What's the News: The world's population is projected to reach 7 billion this October and continue climbing, reaching 10.1 billion by the end of the 21st century, says an official United Nations report (PDF) released earlier this week. This is a significant departure from earlier projections that said the population would peak at just over 9 billion, then level off and even slightly decline. How the Heck:
Projecting the world population is based on looking at fertility and mortality rates, and how they may be affected by government policies, available services, and behavior.

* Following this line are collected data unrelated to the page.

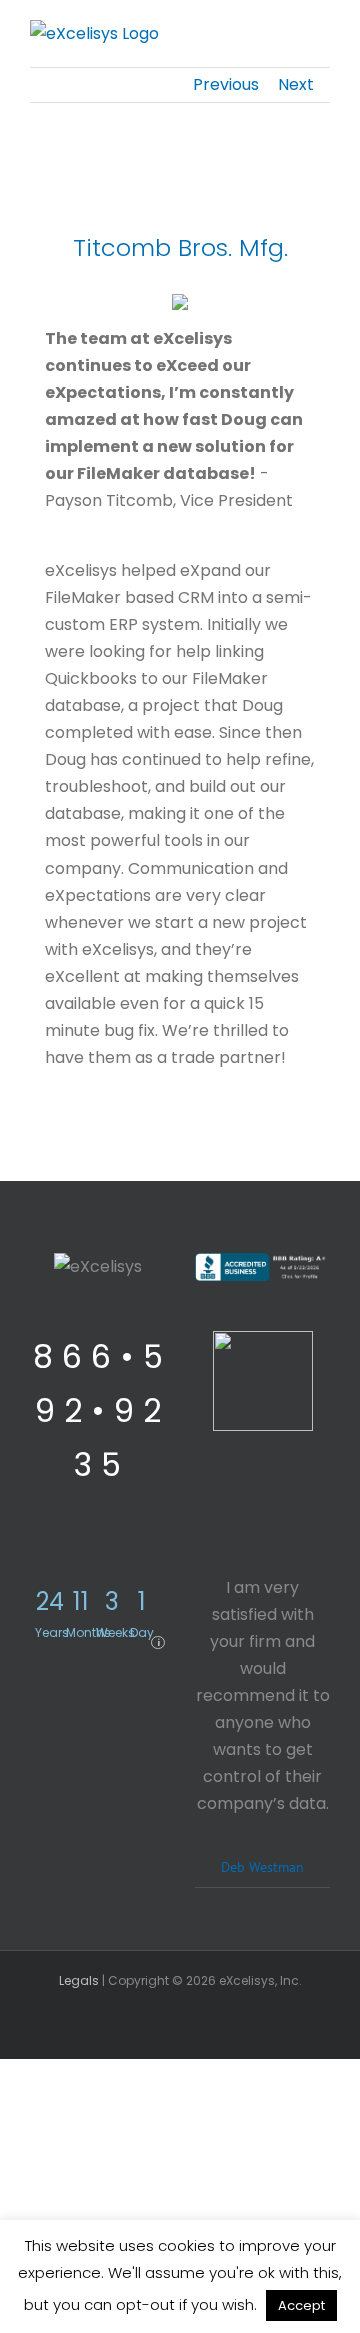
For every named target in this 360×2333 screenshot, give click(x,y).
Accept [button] (301, 2305)
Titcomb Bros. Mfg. (180, 247)
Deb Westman (262, 1866)
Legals (79, 1980)
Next (296, 84)
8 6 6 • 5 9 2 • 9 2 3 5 (98, 1410)
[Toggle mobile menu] (322, 35)
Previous (226, 84)
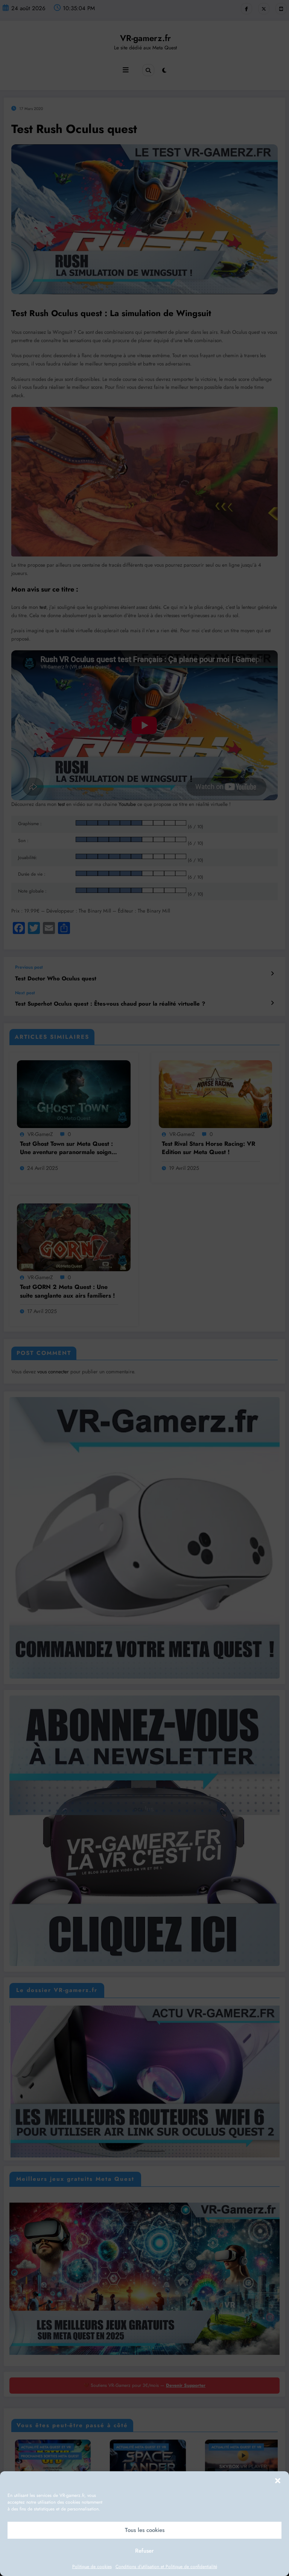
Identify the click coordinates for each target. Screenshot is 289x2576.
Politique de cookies (92, 2566)
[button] (277, 2480)
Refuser (144, 2551)
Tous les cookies (144, 2530)
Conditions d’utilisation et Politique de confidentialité (166, 2566)
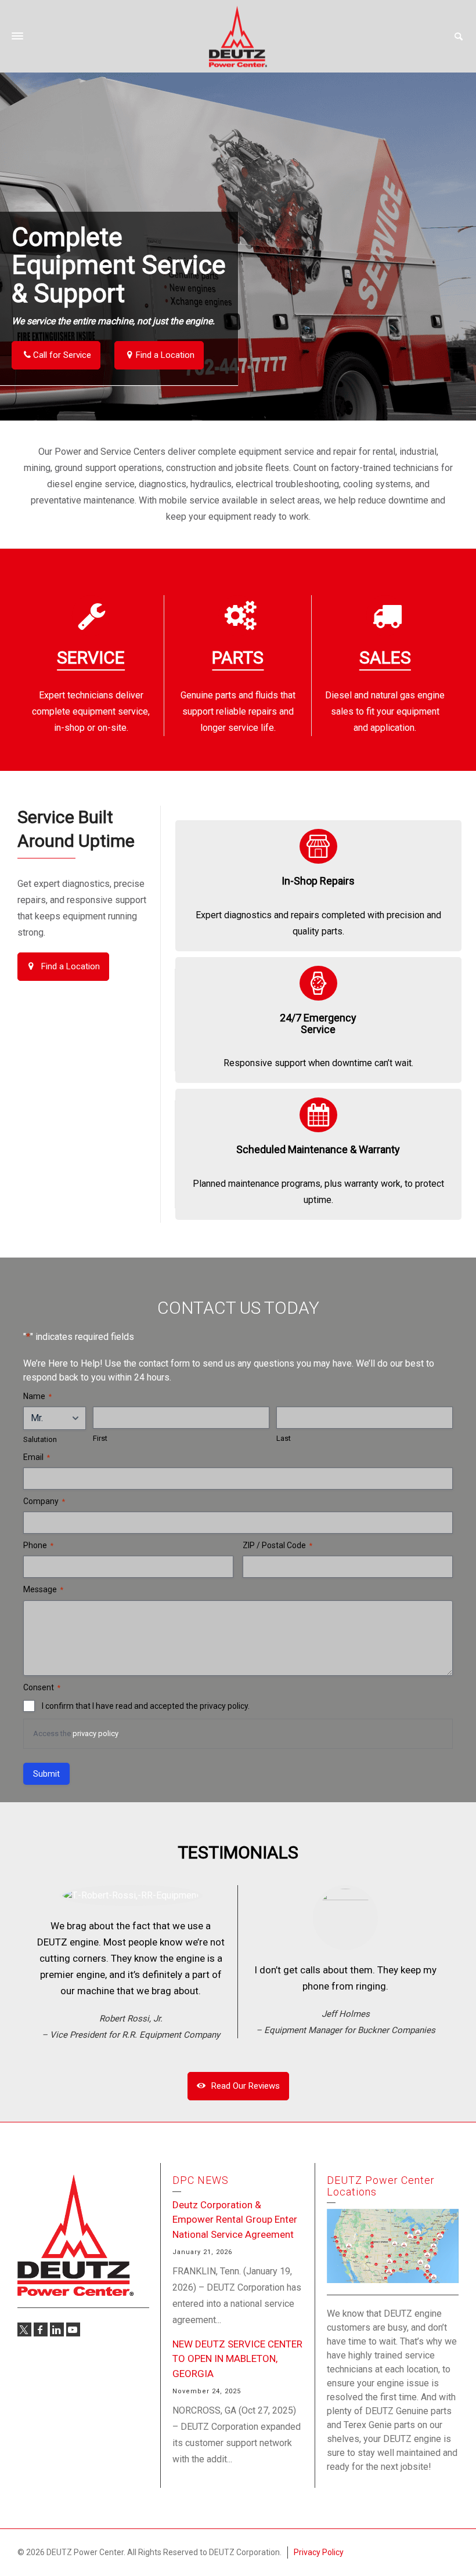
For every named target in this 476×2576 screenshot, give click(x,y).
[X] (24, 2329)
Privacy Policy (319, 2552)
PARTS (238, 657)
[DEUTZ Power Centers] (238, 35)
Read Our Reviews (245, 2086)
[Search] (458, 36)
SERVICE (91, 657)
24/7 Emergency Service (318, 1023)
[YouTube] (73, 2329)
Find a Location (165, 355)
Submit (46, 1773)
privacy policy (95, 1733)
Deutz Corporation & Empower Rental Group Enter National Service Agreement (234, 2219)
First (100, 1438)
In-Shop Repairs (318, 881)
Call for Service (62, 355)
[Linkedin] (57, 2329)
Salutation (40, 1439)
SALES (385, 657)
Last (283, 1438)
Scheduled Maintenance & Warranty (318, 1149)
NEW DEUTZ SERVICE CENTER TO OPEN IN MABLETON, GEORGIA (237, 2358)
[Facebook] (41, 2329)
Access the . (76, 1733)
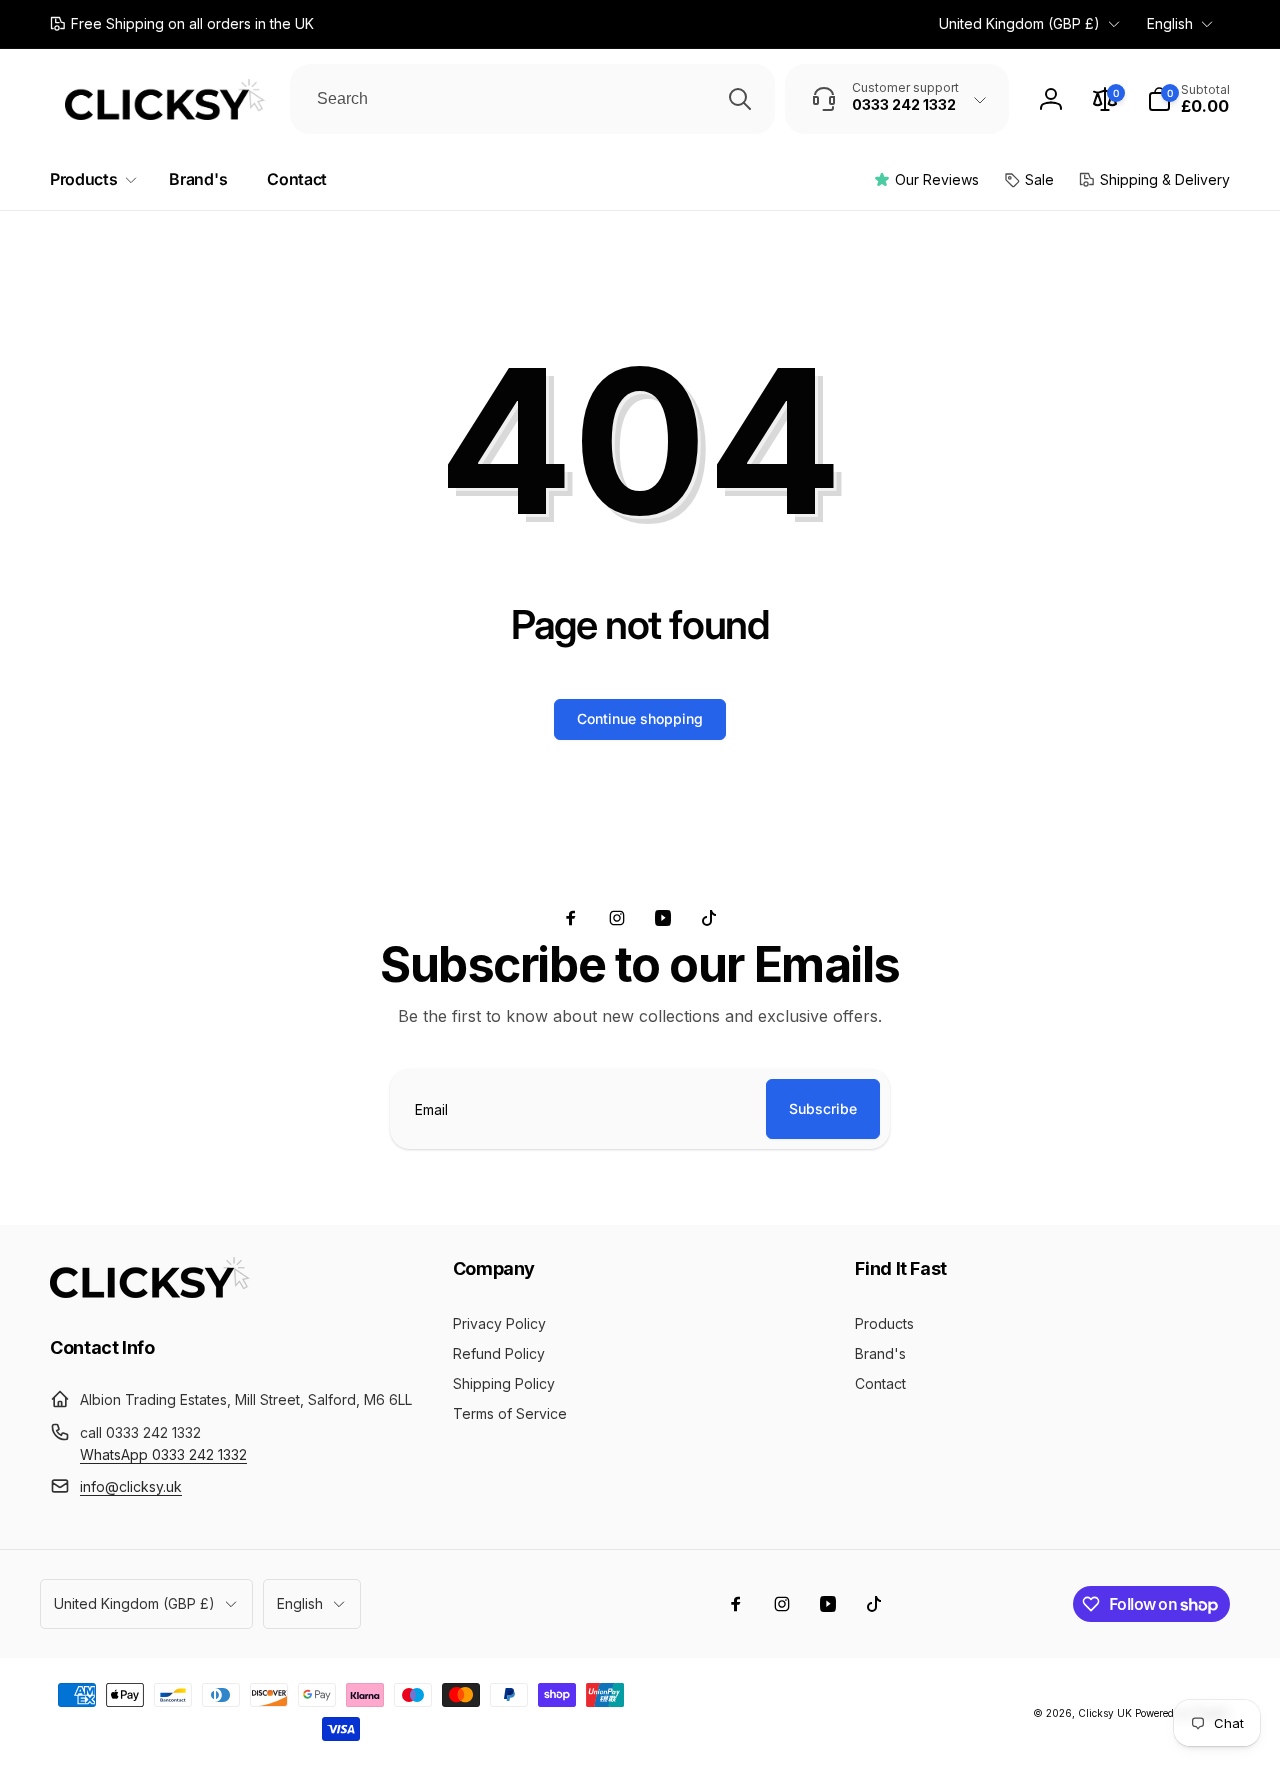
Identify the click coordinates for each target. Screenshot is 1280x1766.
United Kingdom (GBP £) (1019, 23)
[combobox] (532, 99)
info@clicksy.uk (131, 1486)
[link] (182, 24)
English (1170, 23)
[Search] (740, 99)
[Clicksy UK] (150, 1292)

Starting with a few possible fertility and mortality trajectories, researchers in the Population Division of the UN Department of Economic and Social Affairs work out what those would mean for overall population.
These projections differ from earlier ones because fertility rates in many developing countries---particularly in Africa---aren't declining as quickly as demographers had thought they would. Nigeria, for instance, is currently the most populous country in Africa, with a population of about 160 million; that number is projected to rise 150%, to 390 million, by 2050, and to 730 million by the end of the century. Africa's total population is projected to increased from 1 billion today to 3.6 billion by 2100.
What's the Context:
Projections aren't the same as predictions. They show us what would happen, if demographic trends follow certain paths, but they don't claim that's what will happen.
A primary reason for the decline, John Bongaarts, a demographer at the Population Council research group, told ScienceNOW, is decreased funding for family planning programs. Such programs were a focus of development efforts in the 1970s and 1980s, but lost funding because African governments didn't make them a priority; economists discouraged investing in them, saying they didn't work; and conservative governments (such as the Bush administration) and the Vatican have been strongly against such programs.
These projections don't necessarily spell disaster, demographers say, but they're bad news. “Every billion more people makes life more difficult for everybody — it’s as simple as that,” Bongaarts told the New York Times. “Is it the end of the world? No. Can we feed 10 billion people? Probably. But we obviously would be better off with a smaller population.”
Not So Fast:
Projecting population nearly a century from now comes with a lot of caveats. Food and water shortages, wars, and other catastrophes, in addition to social, political, and economic changes, could all slow or stop population growth.
The Future Holds:
That's the big question. Changes in policy may well change population trajectory; e.g., improved education and access to family planning services could bring the numbers down.